═══ EXTRACTED MATERIAL
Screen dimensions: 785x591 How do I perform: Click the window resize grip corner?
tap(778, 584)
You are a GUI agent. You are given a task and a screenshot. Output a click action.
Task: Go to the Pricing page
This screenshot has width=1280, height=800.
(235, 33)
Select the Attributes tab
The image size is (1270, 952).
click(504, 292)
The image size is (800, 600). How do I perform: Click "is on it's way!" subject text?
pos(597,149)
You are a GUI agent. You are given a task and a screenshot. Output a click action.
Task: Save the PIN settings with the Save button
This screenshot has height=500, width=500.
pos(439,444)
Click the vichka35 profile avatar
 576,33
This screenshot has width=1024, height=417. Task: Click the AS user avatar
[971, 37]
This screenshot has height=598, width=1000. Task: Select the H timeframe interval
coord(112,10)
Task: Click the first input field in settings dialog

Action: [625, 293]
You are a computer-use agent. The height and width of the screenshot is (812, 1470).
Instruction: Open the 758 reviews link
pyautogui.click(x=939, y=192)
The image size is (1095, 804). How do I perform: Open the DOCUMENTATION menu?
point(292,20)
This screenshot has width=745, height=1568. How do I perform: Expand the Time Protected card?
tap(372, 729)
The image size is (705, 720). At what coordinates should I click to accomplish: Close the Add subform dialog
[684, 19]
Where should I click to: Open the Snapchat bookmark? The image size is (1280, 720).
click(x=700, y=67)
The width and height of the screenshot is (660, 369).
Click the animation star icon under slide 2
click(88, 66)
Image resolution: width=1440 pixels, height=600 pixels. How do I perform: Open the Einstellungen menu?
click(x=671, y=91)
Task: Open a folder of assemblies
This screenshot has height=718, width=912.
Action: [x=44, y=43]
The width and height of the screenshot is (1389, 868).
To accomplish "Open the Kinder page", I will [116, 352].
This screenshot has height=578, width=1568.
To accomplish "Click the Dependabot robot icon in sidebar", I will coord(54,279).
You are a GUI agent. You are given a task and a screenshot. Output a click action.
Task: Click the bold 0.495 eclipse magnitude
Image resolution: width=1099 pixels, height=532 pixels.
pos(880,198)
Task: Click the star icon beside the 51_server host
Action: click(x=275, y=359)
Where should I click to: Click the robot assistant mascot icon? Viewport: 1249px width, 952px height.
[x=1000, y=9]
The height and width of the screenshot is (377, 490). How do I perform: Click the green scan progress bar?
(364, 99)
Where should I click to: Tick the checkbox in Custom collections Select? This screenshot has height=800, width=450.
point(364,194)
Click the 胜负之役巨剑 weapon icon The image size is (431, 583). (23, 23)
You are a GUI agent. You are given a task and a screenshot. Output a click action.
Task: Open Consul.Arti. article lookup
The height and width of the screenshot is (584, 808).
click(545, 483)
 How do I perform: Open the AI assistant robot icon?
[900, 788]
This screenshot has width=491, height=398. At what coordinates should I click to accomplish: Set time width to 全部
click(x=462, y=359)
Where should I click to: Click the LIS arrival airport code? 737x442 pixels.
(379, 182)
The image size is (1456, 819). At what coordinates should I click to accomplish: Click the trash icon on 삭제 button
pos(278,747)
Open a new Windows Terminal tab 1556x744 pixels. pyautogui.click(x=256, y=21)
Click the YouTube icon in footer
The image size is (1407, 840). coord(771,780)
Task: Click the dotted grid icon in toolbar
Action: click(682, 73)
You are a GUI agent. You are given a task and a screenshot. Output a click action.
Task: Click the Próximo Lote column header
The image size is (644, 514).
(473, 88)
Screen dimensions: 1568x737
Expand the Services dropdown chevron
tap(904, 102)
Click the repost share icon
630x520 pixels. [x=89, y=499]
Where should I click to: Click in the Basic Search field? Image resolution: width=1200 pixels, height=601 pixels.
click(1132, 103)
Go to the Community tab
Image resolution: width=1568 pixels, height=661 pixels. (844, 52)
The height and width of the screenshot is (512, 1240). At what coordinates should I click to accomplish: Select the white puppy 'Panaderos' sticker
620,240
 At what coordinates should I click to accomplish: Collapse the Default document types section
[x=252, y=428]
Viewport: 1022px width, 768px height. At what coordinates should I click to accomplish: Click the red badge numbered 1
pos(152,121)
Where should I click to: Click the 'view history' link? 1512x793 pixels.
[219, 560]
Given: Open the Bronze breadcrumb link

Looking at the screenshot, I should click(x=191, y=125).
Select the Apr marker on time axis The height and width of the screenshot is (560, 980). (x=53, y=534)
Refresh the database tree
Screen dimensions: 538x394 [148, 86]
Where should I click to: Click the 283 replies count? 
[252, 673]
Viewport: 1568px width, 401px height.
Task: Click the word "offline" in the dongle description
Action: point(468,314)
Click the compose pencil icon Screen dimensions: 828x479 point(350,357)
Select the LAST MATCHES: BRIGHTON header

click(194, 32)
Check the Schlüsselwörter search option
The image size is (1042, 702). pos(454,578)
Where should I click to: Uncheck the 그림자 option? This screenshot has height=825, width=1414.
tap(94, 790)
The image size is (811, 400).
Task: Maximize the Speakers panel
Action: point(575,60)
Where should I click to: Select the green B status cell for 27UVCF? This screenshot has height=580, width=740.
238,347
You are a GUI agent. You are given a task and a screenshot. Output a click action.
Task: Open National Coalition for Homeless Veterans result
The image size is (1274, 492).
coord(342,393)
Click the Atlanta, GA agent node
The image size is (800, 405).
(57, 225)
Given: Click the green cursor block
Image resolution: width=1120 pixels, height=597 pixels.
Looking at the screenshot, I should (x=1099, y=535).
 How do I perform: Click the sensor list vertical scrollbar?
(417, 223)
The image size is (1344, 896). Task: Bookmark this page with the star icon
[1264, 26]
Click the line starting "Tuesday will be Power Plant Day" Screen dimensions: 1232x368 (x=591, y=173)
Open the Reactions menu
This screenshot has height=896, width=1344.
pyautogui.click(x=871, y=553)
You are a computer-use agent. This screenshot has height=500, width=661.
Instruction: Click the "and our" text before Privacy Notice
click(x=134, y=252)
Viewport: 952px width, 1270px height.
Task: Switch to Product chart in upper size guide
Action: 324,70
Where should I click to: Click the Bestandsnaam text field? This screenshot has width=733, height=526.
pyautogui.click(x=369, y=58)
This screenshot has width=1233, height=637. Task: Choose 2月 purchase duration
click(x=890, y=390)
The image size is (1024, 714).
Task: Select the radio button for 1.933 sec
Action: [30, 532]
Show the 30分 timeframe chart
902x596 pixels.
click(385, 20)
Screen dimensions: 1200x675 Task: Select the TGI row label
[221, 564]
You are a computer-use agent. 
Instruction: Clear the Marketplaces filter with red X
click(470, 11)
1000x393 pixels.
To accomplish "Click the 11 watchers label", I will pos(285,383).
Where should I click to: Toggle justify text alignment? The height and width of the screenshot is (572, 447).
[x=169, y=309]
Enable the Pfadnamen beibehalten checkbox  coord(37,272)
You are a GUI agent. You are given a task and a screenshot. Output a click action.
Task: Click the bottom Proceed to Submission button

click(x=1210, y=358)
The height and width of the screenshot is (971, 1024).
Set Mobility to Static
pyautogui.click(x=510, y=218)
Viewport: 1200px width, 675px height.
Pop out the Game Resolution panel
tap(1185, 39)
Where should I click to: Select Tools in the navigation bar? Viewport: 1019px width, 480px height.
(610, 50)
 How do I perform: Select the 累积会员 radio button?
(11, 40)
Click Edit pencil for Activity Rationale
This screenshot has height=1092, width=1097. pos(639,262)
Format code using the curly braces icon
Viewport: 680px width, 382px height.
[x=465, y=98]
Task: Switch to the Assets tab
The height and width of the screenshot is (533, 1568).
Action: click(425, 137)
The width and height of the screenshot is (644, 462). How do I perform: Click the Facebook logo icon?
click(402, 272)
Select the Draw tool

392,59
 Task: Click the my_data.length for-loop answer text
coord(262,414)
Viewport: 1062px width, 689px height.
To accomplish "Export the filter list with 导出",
══════
▶ **WHAT IS EXPECTED**
Retype only the lines above between the line with "Click the Atlanta, GA agent node" and the line with "Open the Reactions menu", counting those two lines as well, and keep every character as it is.

▶ **TASK ANSWER**
Click the Atlanta, GA agent node
The image size is (800, 405).
(57, 225)
Given: Click the green cursor block
Image resolution: width=1120 pixels, height=597 pixels.
Looking at the screenshot, I should (x=1099, y=535).
 How do I perform: Click the sensor list vertical scrollbar?
(417, 223)
The image size is (1344, 896). Task: Bookmark this page with the star icon
[1264, 26]
Click the line starting "Tuesday will be Power Plant Day" Screen dimensions: 1232x368 (x=591, y=173)
Open the Reactions menu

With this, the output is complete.